**本文**.
◆ ◆ ◆ ◆ ◆

ボルネオ地蔵探検隊 でも見つけたのは……

みなさんは東南アジアの赤道直下に浮かぶ「ボルネオ島」をご存じでしょうか? グリーンランド島、ニューギニア島に次ぐ世界第3の大きさの島であるとともに、インドネシア、マレーシア、ブルネイの3ヵ国の領土があるちょっとユニークな島です。

こんにちは。マレーシア・ボルネオ島在住の海外書き人クラブ会員のデューク建川です。今日はそこで見つけた「地蔵」にまつわる冒険をお伝えします。

ボルネオのSNSで出回った、とあるお地蔵さんの写真

2016年からポルネオ島のマレーシア領サラワク州に住む私のもとに、2021年の秋ごろ華僑系マレーシア人の友人がある写真を送ってきました。それは小さなお地蔵さんの写真。彼が参加するSNSで話題になっているというのです。

写真に一緒に写りこんだ人の足と比較すると高さ30センチくらいでしょうか。その友人がいうには「これは旧日本軍が宝の埋蔵場所を示すために置いたものかもしれない」とのこと。

◆ ◆ ◆ ◆ ◆

**手元の情報**.
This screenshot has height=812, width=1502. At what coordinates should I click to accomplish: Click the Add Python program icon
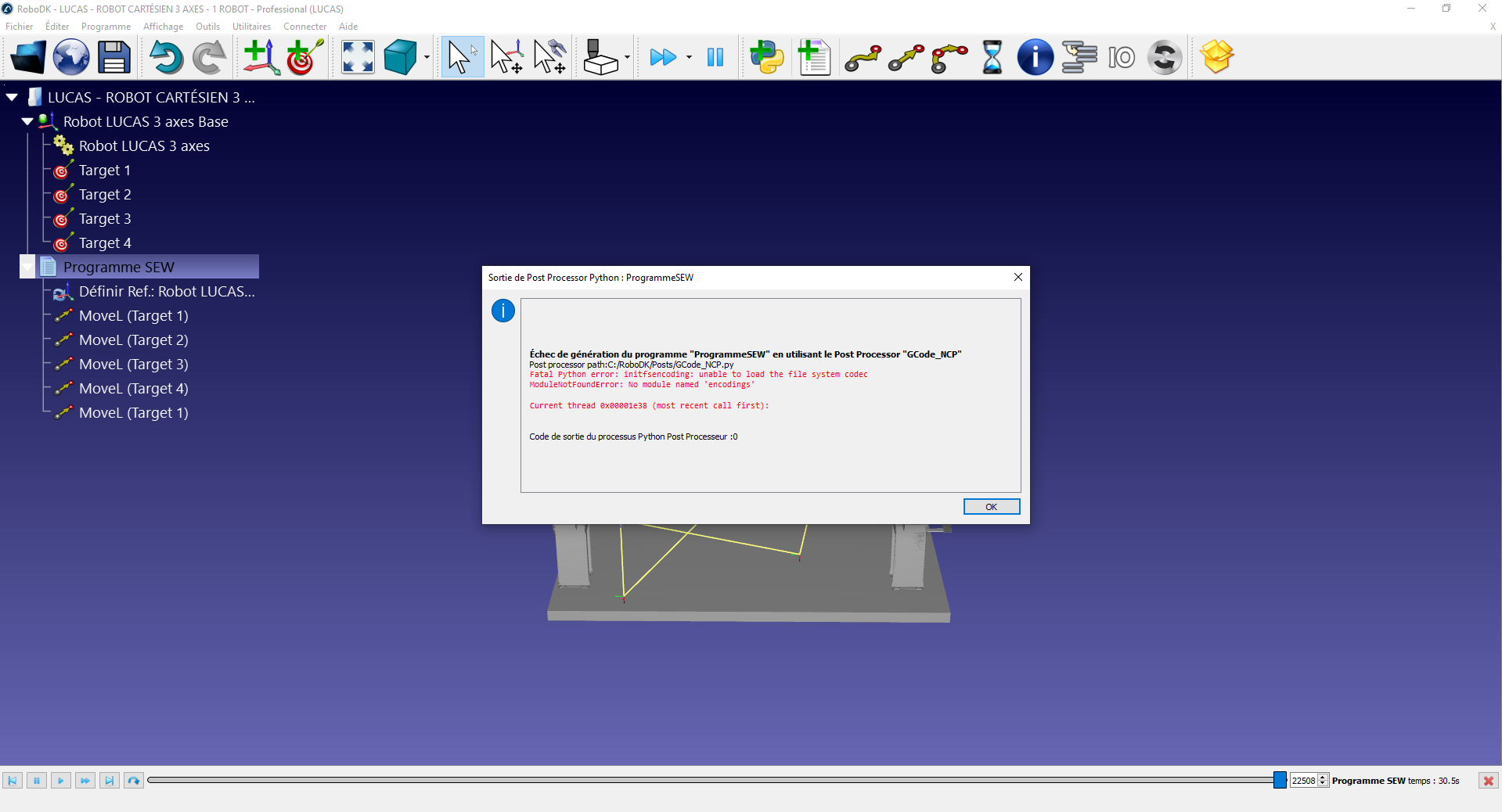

◆ ◆ ◆ ◆ ◆

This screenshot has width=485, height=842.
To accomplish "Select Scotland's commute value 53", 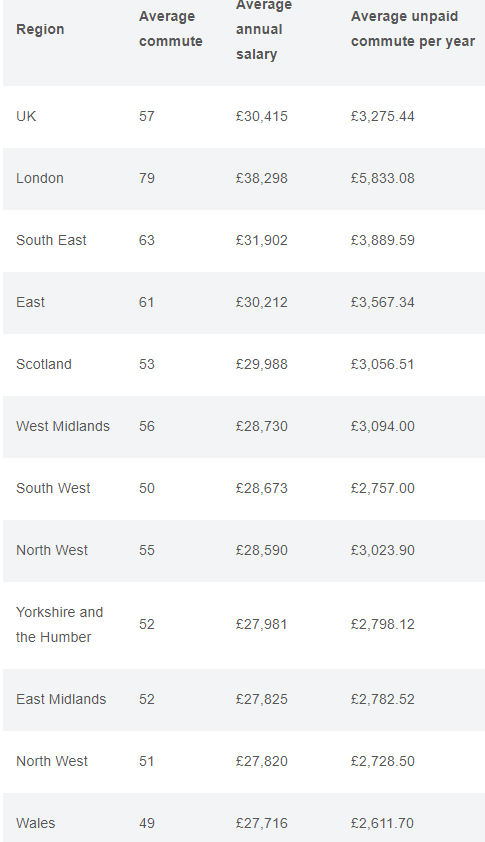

◆ ◆ ◆ ◆ ◆

**やること**.
本文を読んで、次の質問に答えてください。
1. ボルネオ島は世界で何番目に大きい島ですか。
2. 書き手がサラワク州に住んでいるのは何年からですか。
3. 写真のお地蔵さんの高さはどのくらいだと書かれていますか。

**答え**.
1. 3番目です（グリーンランド島、ニューギニア島に次ぐ大きさ）。
2. 2016年からです。
3. 30センチくらいです。